Betrügerische Websites

Betrüger können auch sehr überzeugende Websites erstellen, manchmal sogar exakte Klone authentischer Websites mit identischen Benutzeroberflächen, aber mit subtilen Tricks. Beispiele hierfür könnten externe Links sein, die legitim erscheinen, den Benutzer aber tatsächlich auf eine externe Betrugsseite leiten, oder falsche Anweisungen, die den Benutzer dazu verleiten, seine Schlüssel preiszugeben oder Gelder an die Adresse eines Angreifers zu senden.

Die beste Methode, um dies zu vermeiden, besteht darin, die URL der von Ihnen besuchten Websites sorgfältig zu überprüfen und Adressen bekannter authentischer Websites in Ihren Lesezeichen zu speichern. Dann können Sie über Ihre Lesezeichen auf die echte Website zugreifen, ohne versehentlich Tippfehler zu machen oder sich auf externe Links verlassen zu müssen.

Wie können Sie sich schützen?

  1. Überprüfen Sie die Vertragsadresse. Legitime Token stammen von legitimen Organisationen, und Sie können die Vertragsadressen auf der Website der Organisation einsehen. Zum Beispiel können Sie für ARB die legitimen Adressen hier sehen (opens in a new tab).

  2. Echte Token haben Liquidität. Eine weitere Möglichkeit besteht darin, sich die Größe des Liquiditätspools auf Uniswap (opens in a new tab) anzusehen, einem der gängigsten Token-Swapping-Protokolle. Dieses Protokoll funktioniert mit Liquiditätspools, in die Investoren ihre Token in der Hoffnung auf eine Rendite aus Handelsgebühren einzahlen.

Scam-Token haben in der Regel winzige Liquiditätspools, wenn überhaupt, da die Betrüger keine echten Vermögenswerte riskieren wollen. Zum Beispiel hält der ARB/ETH Uniswap-Pool etwa eine Million Dollar (siehe hier für den aktuellen Wert (opens in a new tab)) und der Kauf oder Verkauf eines kleinen Betrags wird den Preis nicht verändern:

Buying a legitimate token

Wenn Sie jedoch versuchen, den Scam-Token wARB zu kaufen, würde selbst ein winziger Kauf den Preis um über 90 % verändern:

Buying a scam token

Dies ist ein weiterer Beweis, der uns zeigt, dass wARB wahrscheinlich kein legitimer Token ist.

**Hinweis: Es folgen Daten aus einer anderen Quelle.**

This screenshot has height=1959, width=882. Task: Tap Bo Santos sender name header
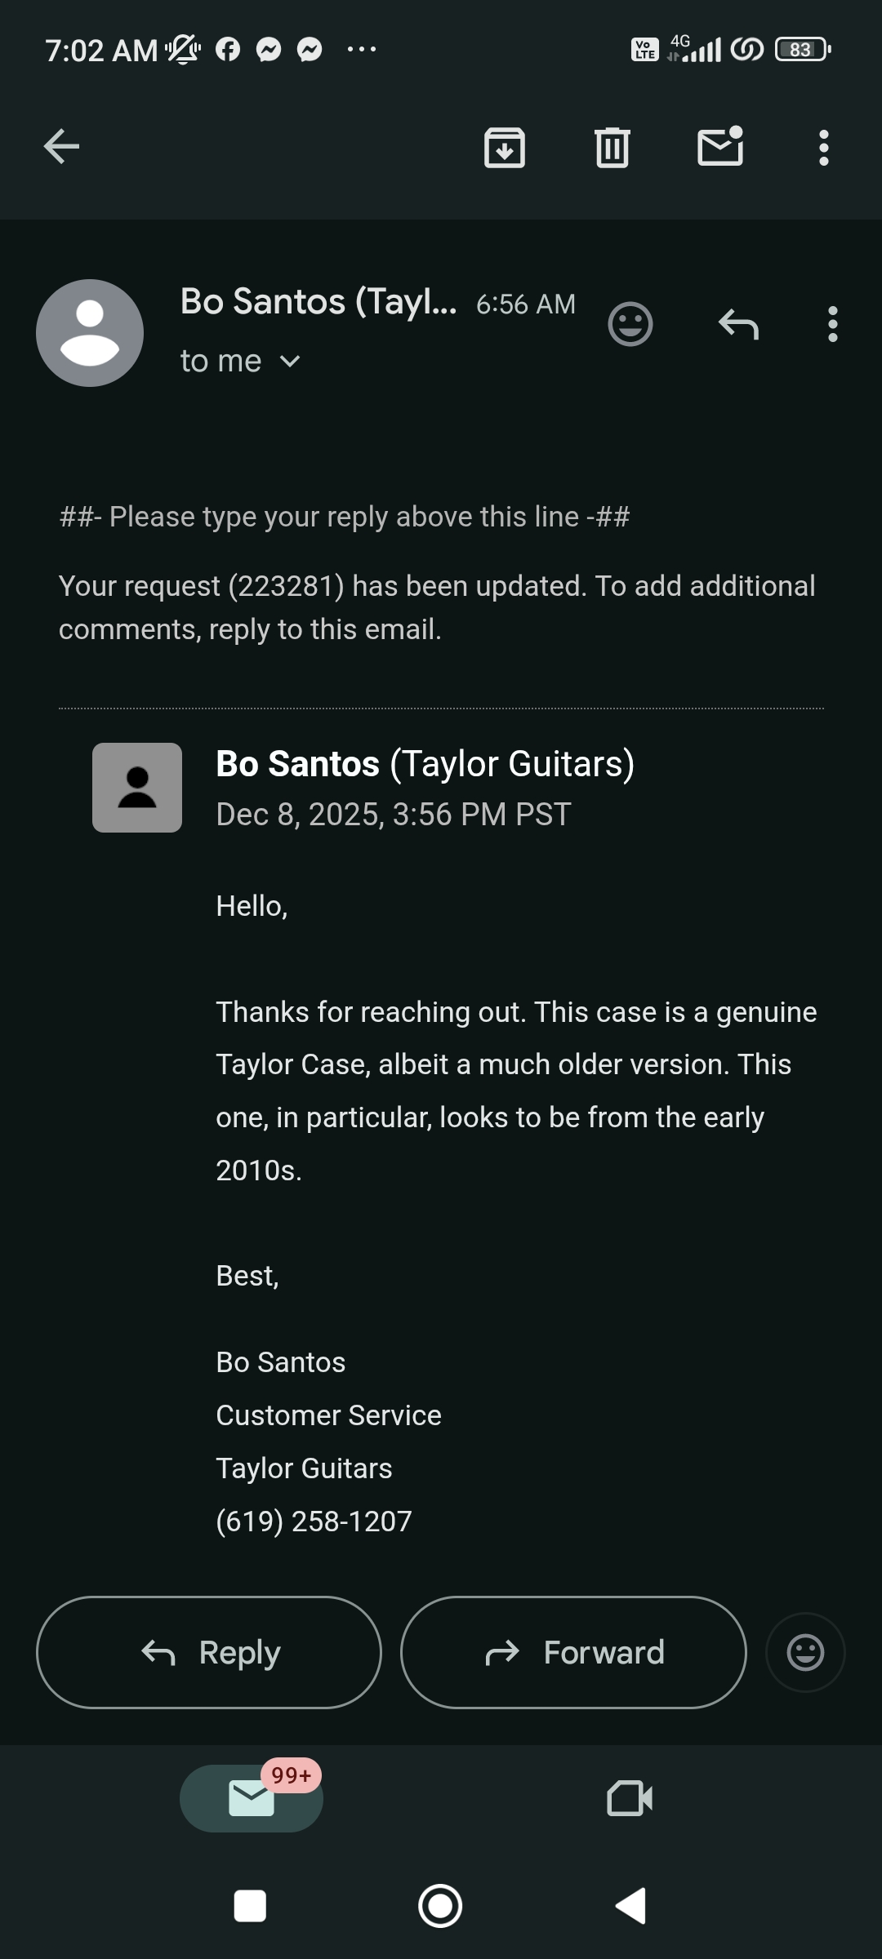[x=319, y=302]
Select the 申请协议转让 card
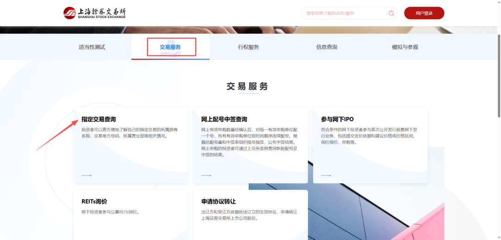 click(218, 201)
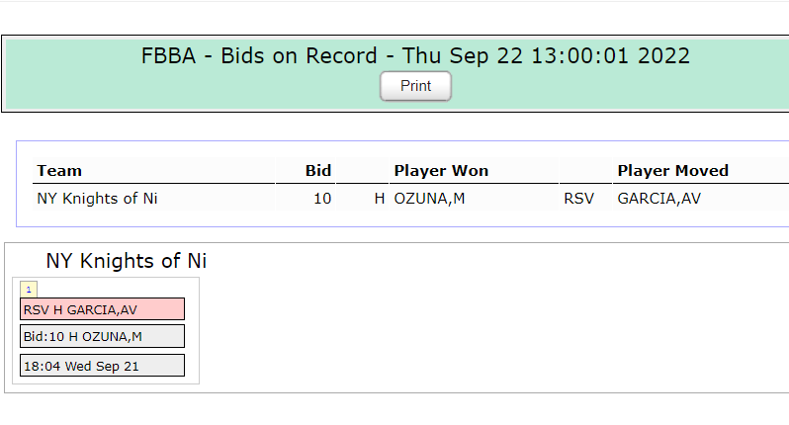Click the FBBA Bids on Record title
Image resolution: width=789 pixels, height=425 pixels.
pos(415,55)
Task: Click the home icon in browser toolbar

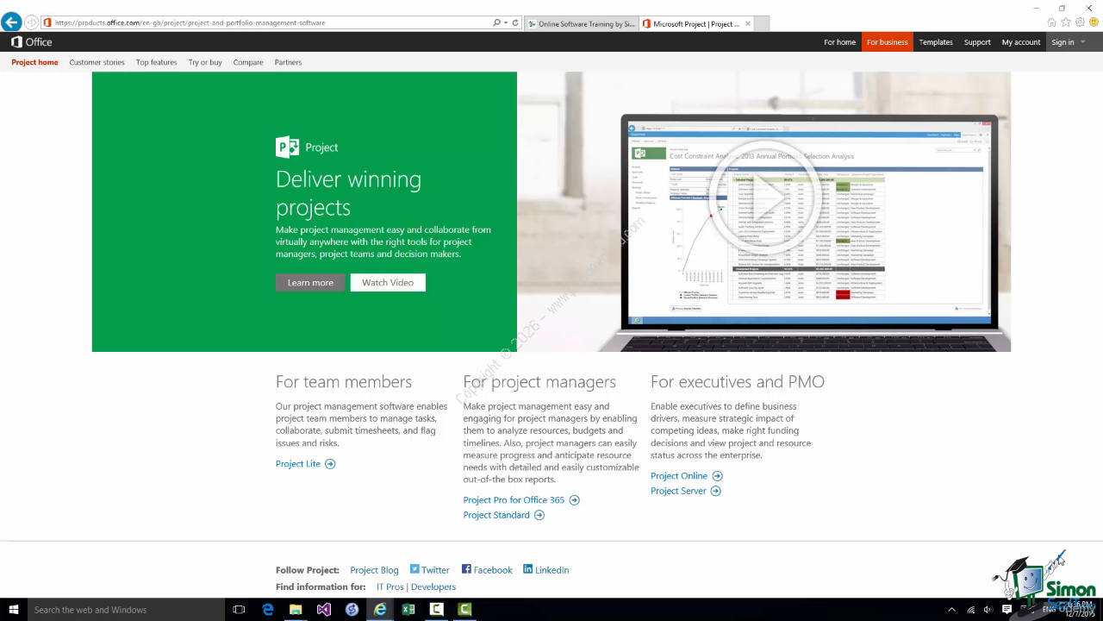Action: click(x=1051, y=22)
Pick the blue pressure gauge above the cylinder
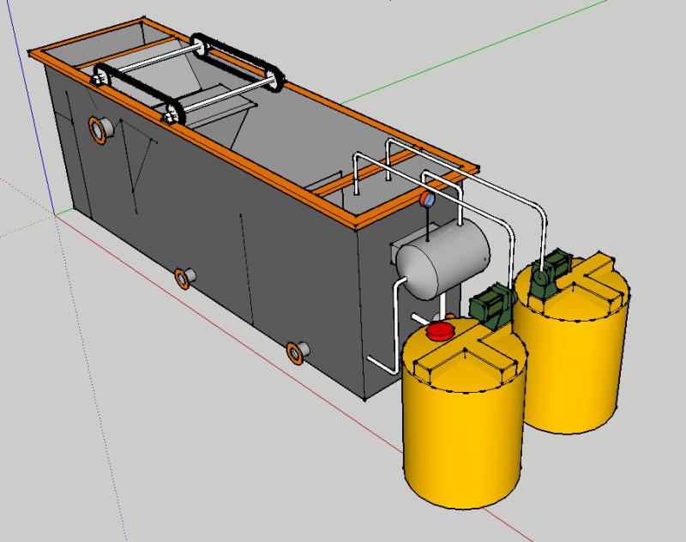Image resolution: width=686 pixels, height=542 pixels. [426, 200]
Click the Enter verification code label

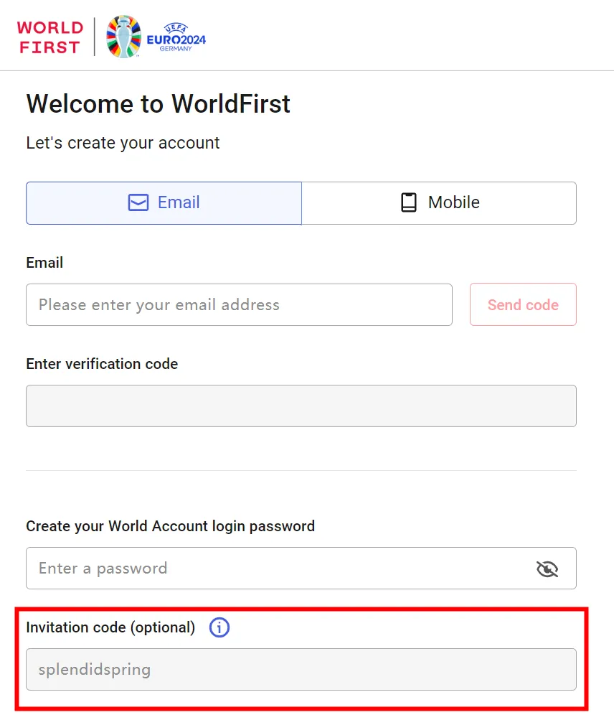pyautogui.click(x=102, y=364)
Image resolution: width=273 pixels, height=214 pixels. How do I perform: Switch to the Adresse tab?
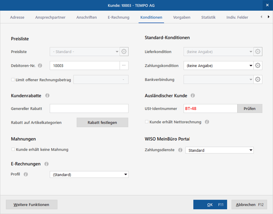(x=17, y=18)
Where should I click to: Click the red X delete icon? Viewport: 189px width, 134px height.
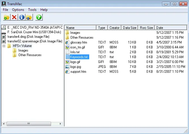click(x=14, y=17)
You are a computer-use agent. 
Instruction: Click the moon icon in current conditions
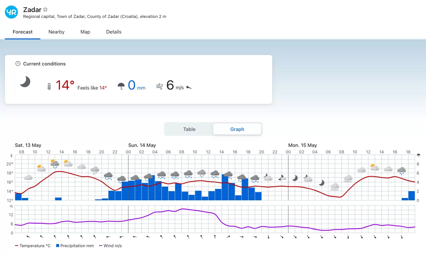(25, 82)
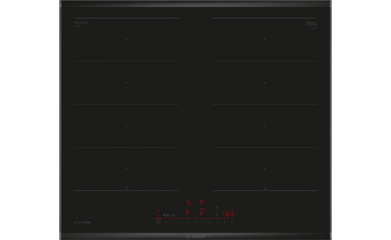Choose power level 3 on the number scale
391x240 pixels.
(188, 222)
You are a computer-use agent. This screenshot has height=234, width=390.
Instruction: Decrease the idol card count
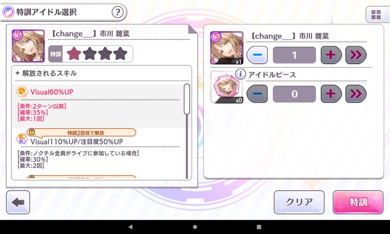pos(257,55)
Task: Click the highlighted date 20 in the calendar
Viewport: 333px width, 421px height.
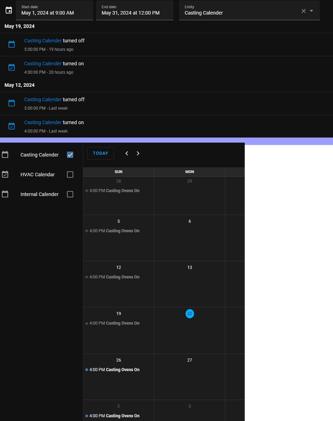Action: click(x=189, y=314)
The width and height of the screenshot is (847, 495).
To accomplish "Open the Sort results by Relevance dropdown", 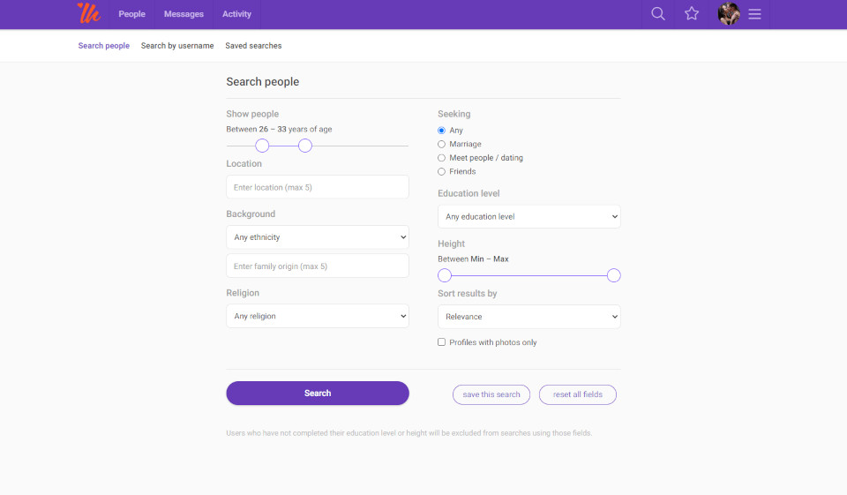I will point(529,317).

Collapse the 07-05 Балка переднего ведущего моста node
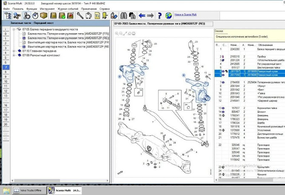pos(14,29)
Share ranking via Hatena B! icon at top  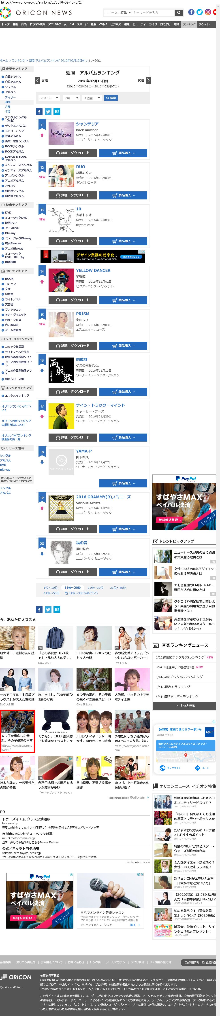click(57, 112)
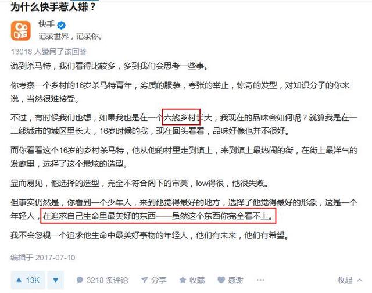Collapse the answer with 收起

tap(345, 280)
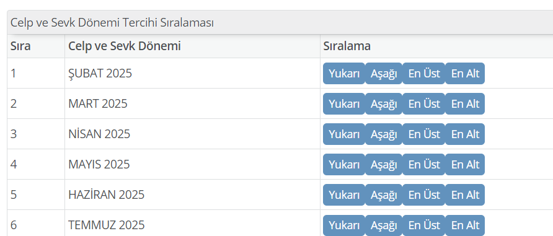The image size is (553, 236).
Task: Click En Üst in the ŞUBAT 2025 row
Action: pos(424,73)
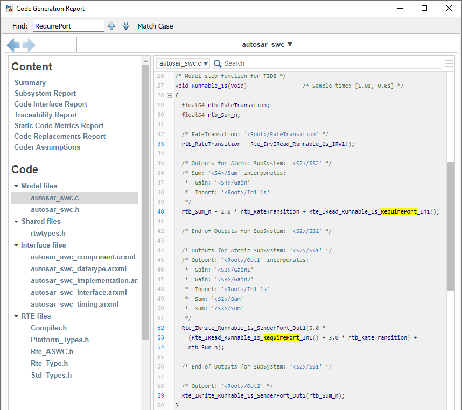
Task: Open Static Code Metrics Report
Action: [x=59, y=125]
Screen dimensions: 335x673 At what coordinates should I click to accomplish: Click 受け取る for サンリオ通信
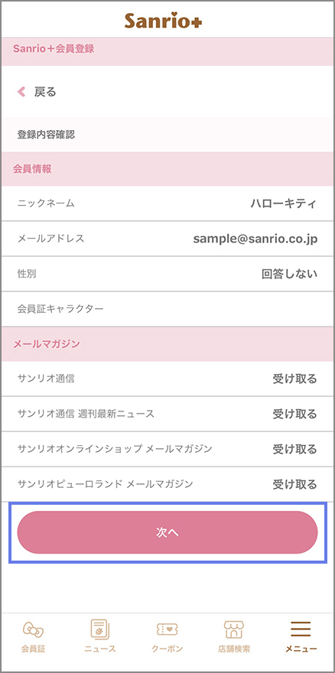pyautogui.click(x=295, y=379)
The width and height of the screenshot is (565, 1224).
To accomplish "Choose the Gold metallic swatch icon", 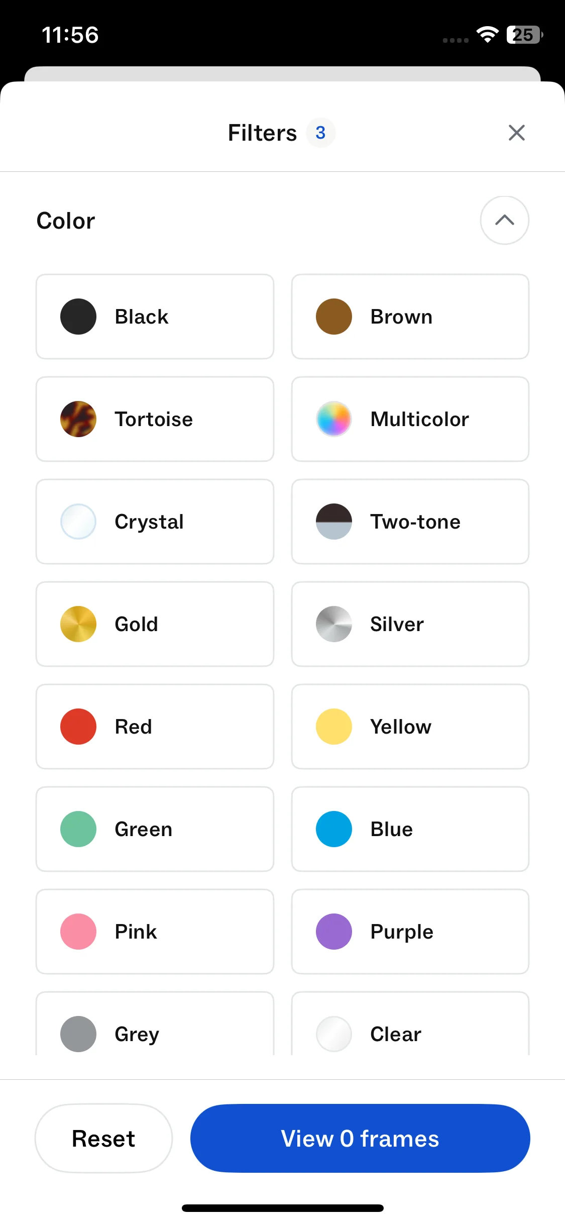I will click(78, 624).
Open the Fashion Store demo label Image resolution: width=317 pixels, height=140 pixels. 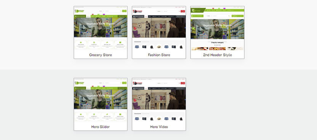[159, 55]
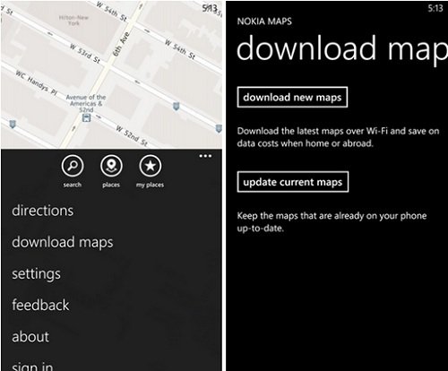Choose the feedback menu entry
Screen dimensions: 448x371
[x=40, y=305]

  1. Suchen Sie in Etherscan. Viele Scam-Token wurden bereits von der Community identifiziert und gemeldet. Solche Token sind in Etherscan markiert (opens in a new tab). Obwohl Etherscan keine maßgebliche Quelle der Wahrheit ist (es liegt in der Natur dezentraler Netzwerke, dass es keine maßgebliche Quelle für Legitimität geben kann), sind Token, die von Etherscan als Betrug identifiziert werden, wahrscheinlich auch Betrug.

    Scam token in Etherscan

Fazit

Solange es Werte auf der Welt gibt, wird es Betrüger geben, die versuchen, diese für sich selbst zu stehlen, und in einer dezentralen Welt gibt es niemanden, der Sie schützt, außer Ihnen selbst. Hoffentlich erinnern Sie sich an diese Punkte, um legitime Token von Betrug zu unterscheiden:

  • Scam-Token geben sich als legitime Token aus, sie können denselben Namen, dasselbe Symbol usw. verwenden.
  • Scam-Token können nicht dieselbe Vertragsadresse verwenden.
  • Die beste Quelle für die Adresse des legitimen Tokens ist die Organisation, deren Token es ist.
  • Andernfalls können Sie beliebte, vertrauenswürdige Anwendungen wie Uniswap (opens in a new tab) und Blockscout (opens in a new tab) verwenden.